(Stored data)
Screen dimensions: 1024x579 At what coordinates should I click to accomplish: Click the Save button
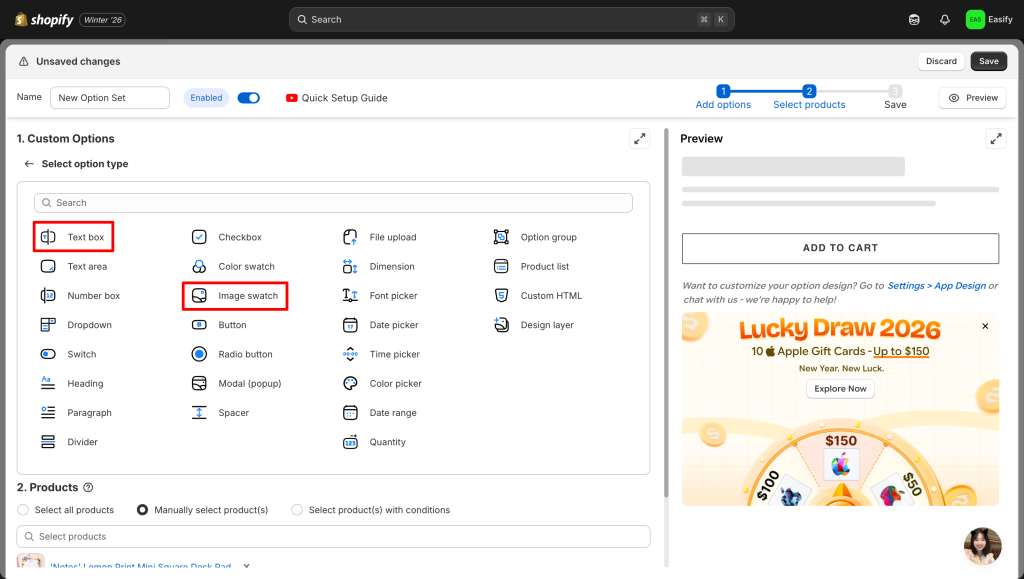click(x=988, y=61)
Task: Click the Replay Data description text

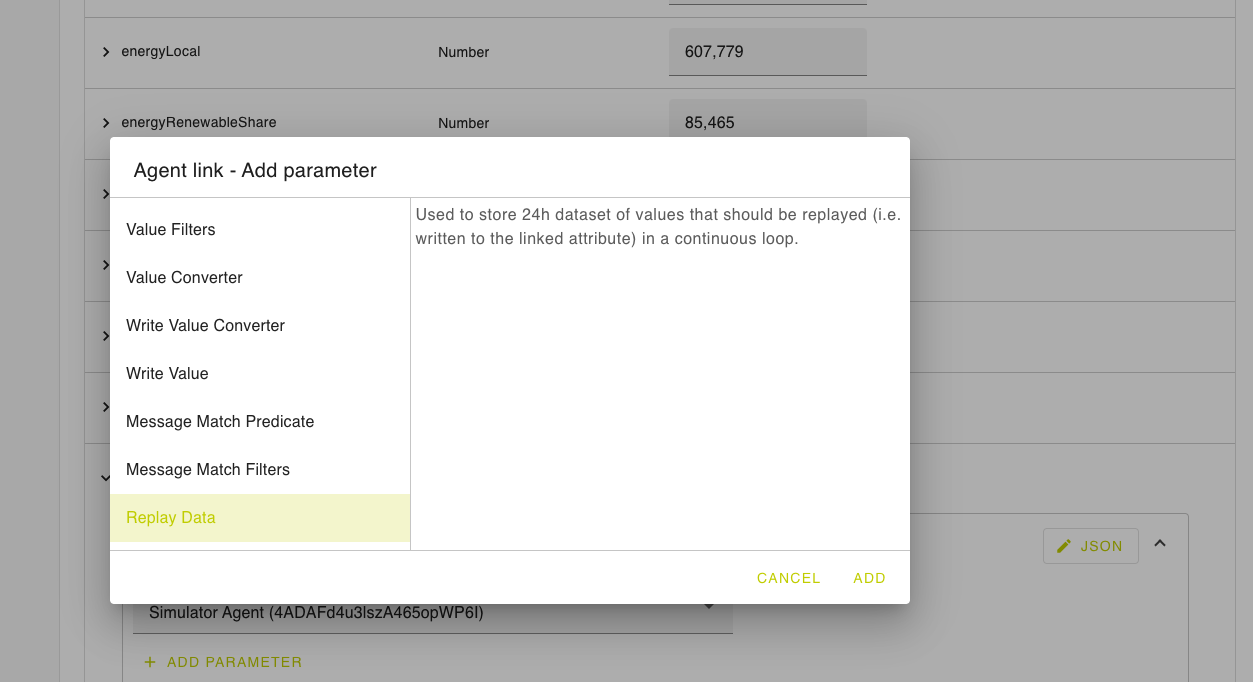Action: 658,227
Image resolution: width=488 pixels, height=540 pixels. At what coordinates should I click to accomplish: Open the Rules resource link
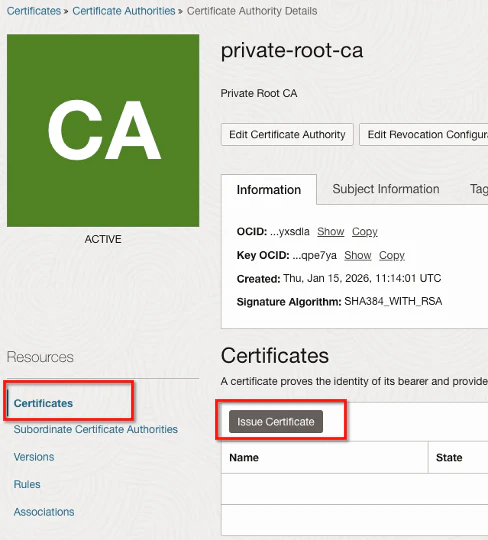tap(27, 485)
...
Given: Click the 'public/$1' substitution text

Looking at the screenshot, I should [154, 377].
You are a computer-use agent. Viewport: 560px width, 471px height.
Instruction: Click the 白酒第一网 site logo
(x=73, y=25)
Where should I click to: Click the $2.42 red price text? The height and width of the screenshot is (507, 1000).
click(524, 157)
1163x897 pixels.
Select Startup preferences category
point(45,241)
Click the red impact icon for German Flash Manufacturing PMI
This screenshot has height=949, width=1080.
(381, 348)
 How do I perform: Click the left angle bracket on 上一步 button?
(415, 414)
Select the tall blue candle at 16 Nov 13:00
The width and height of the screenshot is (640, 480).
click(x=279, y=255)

Required action: Working from the records above, write out verbatim only the lines from the line containing "Instruction: Click the 白酒第一网 site logo" through the line containing "1163x897 pixels.".

Written answer:
Instruction: Click the 白酒第一网 site logo
(x=73, y=25)
Where should I click to: Click the $2.42 red price text? The height and width of the screenshot is (507, 1000).
click(524, 157)
1163x897 pixels.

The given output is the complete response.